◆ **WHAT YOU HAVE TO DO**
Report how many lines below contain the word "section". Give only the number.

** RECORD EXTRACTS follows **

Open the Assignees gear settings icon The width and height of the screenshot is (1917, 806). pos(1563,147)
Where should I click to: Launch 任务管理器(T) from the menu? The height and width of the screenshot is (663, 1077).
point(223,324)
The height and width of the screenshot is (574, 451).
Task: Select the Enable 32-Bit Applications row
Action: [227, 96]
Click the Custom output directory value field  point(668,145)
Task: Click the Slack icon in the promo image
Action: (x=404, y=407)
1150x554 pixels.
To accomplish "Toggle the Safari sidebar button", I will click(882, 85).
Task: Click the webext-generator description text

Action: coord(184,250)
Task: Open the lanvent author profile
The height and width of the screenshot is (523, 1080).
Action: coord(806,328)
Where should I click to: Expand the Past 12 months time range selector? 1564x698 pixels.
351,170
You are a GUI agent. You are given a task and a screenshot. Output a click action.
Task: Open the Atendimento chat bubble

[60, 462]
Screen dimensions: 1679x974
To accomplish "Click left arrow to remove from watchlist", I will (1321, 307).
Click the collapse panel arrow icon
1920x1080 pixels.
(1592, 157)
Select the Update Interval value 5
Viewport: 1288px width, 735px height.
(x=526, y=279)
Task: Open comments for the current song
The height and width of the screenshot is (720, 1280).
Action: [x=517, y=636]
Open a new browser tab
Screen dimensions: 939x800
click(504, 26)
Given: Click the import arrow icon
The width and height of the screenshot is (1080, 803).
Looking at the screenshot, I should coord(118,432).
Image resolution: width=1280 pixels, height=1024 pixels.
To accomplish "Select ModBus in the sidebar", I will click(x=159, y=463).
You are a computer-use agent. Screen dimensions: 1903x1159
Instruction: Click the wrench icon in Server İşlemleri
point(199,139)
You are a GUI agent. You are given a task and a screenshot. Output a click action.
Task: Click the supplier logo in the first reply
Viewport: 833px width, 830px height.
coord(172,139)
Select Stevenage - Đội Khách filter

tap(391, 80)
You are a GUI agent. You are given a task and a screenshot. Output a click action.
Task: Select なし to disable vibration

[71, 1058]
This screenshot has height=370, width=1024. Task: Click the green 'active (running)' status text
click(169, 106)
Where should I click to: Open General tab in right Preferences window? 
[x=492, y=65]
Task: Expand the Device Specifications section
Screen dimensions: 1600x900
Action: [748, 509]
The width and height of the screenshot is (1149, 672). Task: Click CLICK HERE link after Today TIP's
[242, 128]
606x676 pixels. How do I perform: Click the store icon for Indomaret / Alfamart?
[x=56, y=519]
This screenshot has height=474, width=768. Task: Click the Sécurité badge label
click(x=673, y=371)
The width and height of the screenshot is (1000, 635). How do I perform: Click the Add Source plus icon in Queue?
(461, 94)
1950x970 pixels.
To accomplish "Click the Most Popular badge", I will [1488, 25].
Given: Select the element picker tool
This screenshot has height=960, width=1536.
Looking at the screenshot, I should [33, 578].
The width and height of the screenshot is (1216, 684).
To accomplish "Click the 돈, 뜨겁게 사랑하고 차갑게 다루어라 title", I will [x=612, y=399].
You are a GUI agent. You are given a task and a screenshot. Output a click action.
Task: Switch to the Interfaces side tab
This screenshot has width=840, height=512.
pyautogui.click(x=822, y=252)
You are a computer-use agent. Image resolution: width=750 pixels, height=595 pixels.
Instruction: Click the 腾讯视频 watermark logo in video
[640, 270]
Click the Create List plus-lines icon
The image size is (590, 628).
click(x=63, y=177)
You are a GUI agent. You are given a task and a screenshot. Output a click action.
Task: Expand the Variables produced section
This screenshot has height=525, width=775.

** End of RECORD EXTRACTS **

◆ **RESULT OF THIS EXERCISE**
2